▶ **Alıştırma**
Aşağıdaki okuma metninin son cümlesinde Türkiye siyasetini Kürt sorunu konusunda nitelemek için kullanılan sıfatların hepsini sıralayın.

▶ **Okuma metni**
>>>

Devleti çözüme zorlamak

Forum Haberleri —

Barış

Barış

  • AKP ve MHP raporlarındaki ön şartlar, çözümün gelişmemesi için üretilmiş gibi duruyor. Türk devleti ve siyaseti sorunu çözmeye karar vermiş mi vermemiş mi, bu netleşmiş değil.

ZİLAR STERK

Türkiye’deki siyasi partiler, süreç konusunda raporlarını TBMM bünyesindeki “Milli Dayanışma, Kardeşlik ve Demokrasi Komisyonu”na sundular. Siyasi parti raporları, basında işleniyor. Sürece ilişkin rapor hazırlama ve görüşlerini sunma konusunda önemli bir ilginin olduğu anlaşılıyor. Mecliste grubu olmayan bazı partilerin de rapor sunmuş olması, bunu gösteriyor. Ancak süreç tartışmalarına katılım konusunda gösterilen bu ilginin, çözümün gelişimine ne kadar evrildiği ise hazırlanan raporların kendisinden çok daha önemli bir konu oluyor. Türkiye’nin en köklü sorunu olan ve Cumhuriyet tarihinin bütün bir yüzyılına yayılmış olan Kürt sorunu gibi kangrenleşmiş bir sorunun çözümü için çalışılıyor. Böyle yüz yıllık bir sorunu ele alıp çözümünü geliştirmek, elbette ütopik değil realist bir perspektiften bakmayı ve yaklaşmayı gerektiriyor. Bu anlamda söz konusu siyasi parti raporlarında birbirinden çok farklı tanımlamaların ve yaklaşımların olması anlaşılırdır. Ancak anlaşılır olması, haklı oldukları ve kabul görülecekleri anlamına gelmez. Nitekim söz konusu raporlar; Türkiye siyasetinin Kürt sorunu konusunda ne kadar tutucu, dogmatik, sabit fikirli ve değişmez olduğunu bir kez daha ortaya sermiştir.

<<<

▶ **Kayıtlı veriler**
>>>

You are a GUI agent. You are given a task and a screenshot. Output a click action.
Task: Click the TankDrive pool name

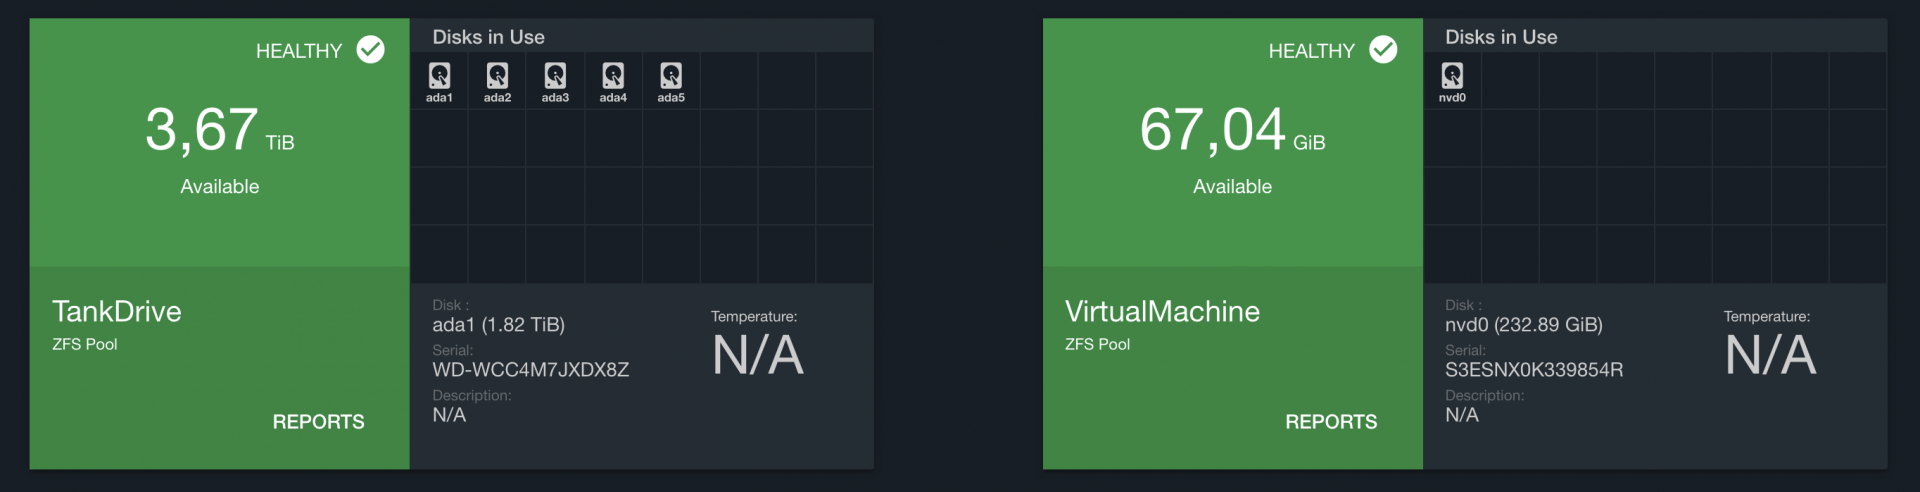[117, 312]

<<<

▶ **Yanıt**
- tutucu
- dogmatik
- sabit fikirli
- değişmez